Tests use Vitest and are co-located with source files as *.test.ts or in __tests__/ directories.

# Run all tests once
pnpm test

# Watch mode
pnpm --filter @paperless-dedupe/core test:watch

# Run tests for a specific package
pnpm --filter @paperless-dedupe/core test

Test structure:

  • packages/core/src/dedup/__tests__/ -- MinHash, LSH, shingles, scoring, discriminative
  • packages/core/src/sync/__tests__/ -- Document sync and normalization
  • packages/core/src/queries/__tests__/ -- Database query tests
  • packages/core/src/paperless/__tests__/ -- Paperless API client tests
  • packages/core/src/jobs/__tests__/ -- Job management tests
  • packages/core/src/ai/__tests__/ -- AI extraction and processing tests
  • packages/core/src/export/__tests__/ -- Export and config backup tests
  • packages/web/src/e2e/ -- Playwright E2E tests (separate from pnpm test)

Code Conventions

  • Formatting: Prettier -- 100 char width, single quotes, trailing commas, 2-space indent
  • Path aliases: @paperless-dedupe/core resolves to packages/core/src/index.ts
  • API routes: SvelteKit file-based routing at packages/web/src/routes/api/v1/
  • Validation: Zod schemas for environment config and API request bodies
  • Logging: Pino structured JSON logging
  • Styling: Tailwind CSS 4 via Vite plugin

Database

  • Engine: SQLite via better-sqlite3
  • ORM: Drizzle ORM with schema defined in packages/core/src/schema/
  • Migrations: Auto-detected via SHA-256 hashing of DDL statements.
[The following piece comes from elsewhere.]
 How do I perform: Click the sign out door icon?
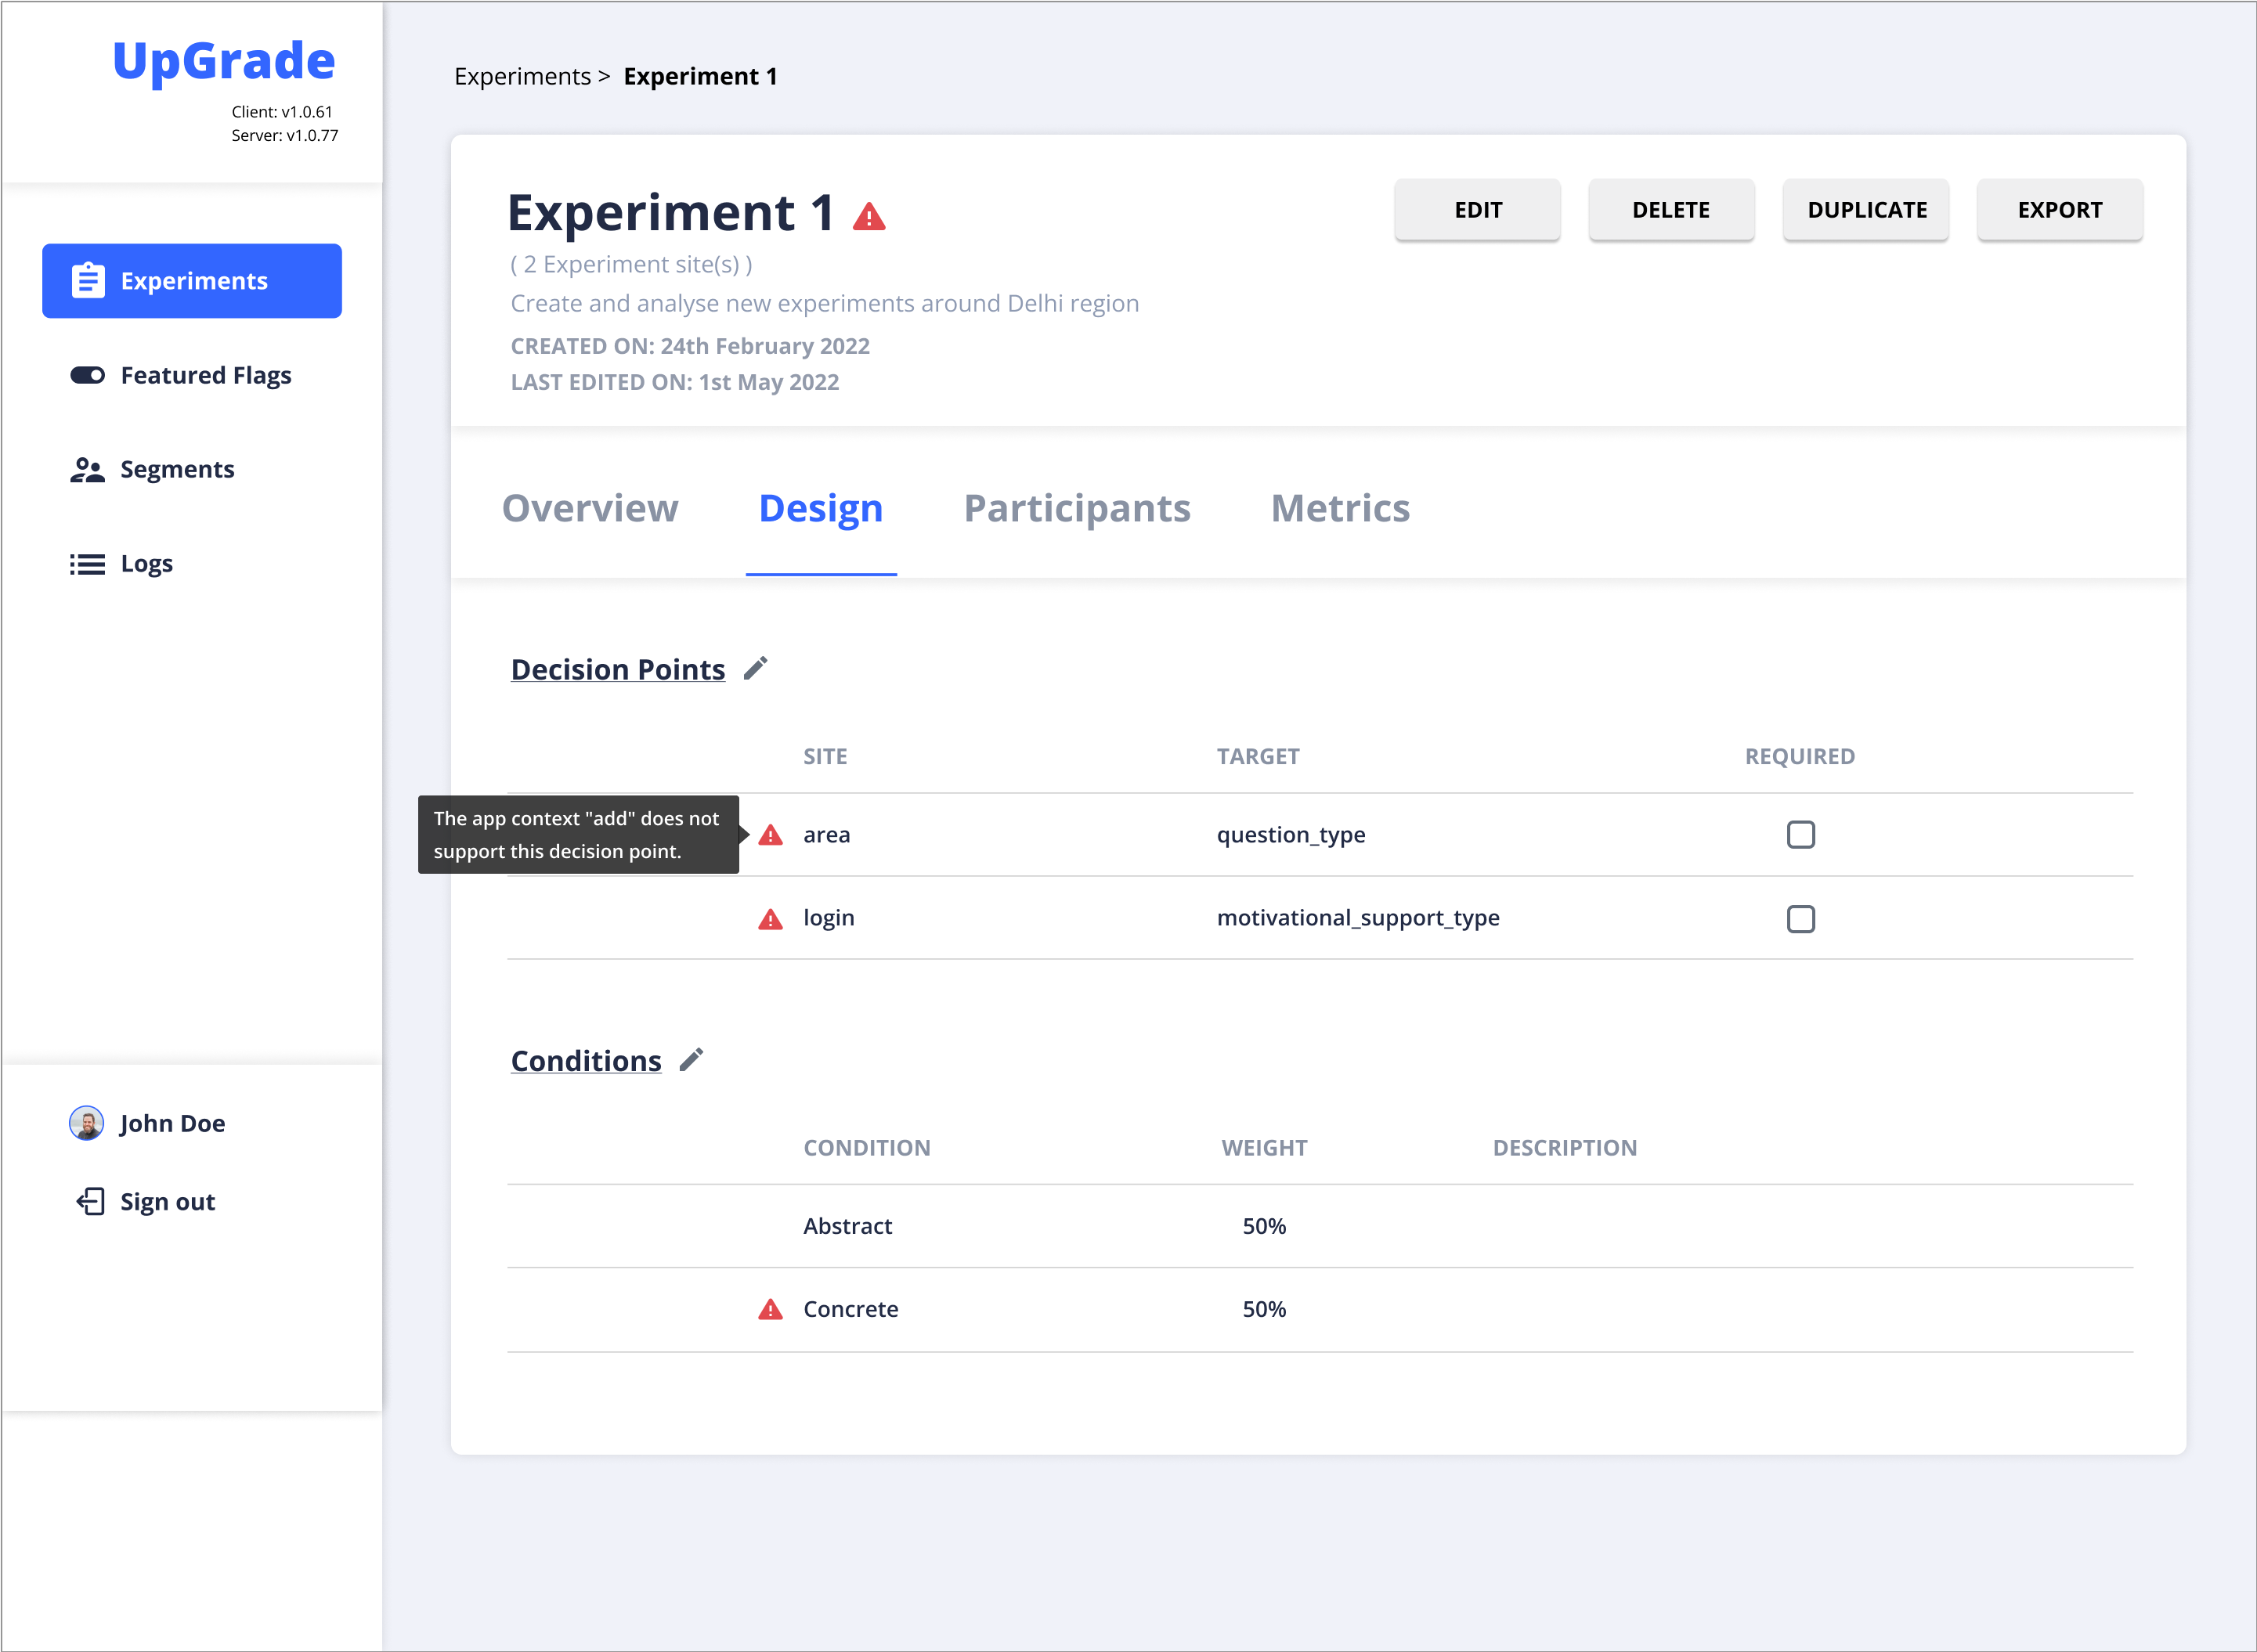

Run on startup when AUTO_MIGRATE=true (the default).
  • Tables: document, documentContent, documentSignature, duplicateGroup, duplicateMember, job, appConfig, syncState, aiProcessingResult, documentChunk, ragConversation, ragMessage

Docker Development

For testing the full workflow including background jobs:

# Quick dev mode
pnpm docker:dev

# Full integration validation (build + run)
pnpm docker:validate

The Dockerfile uses a 3-stage build:

  1. deps -- Install pnpm dependencies
  2. build -- Build core + web, deploy with flat node_modules
  3. production -- Minimal node:24-slim runtime with tini init, pre-compiled core (for worker threads), and OTEL preload script

The container runs as a non-root user using PUID/PGID (defaults: 1000:1000). Data is persisted at /app/data (mounted from ./docker-data by default). The healthcheck hits /api/v1/health on port 3000.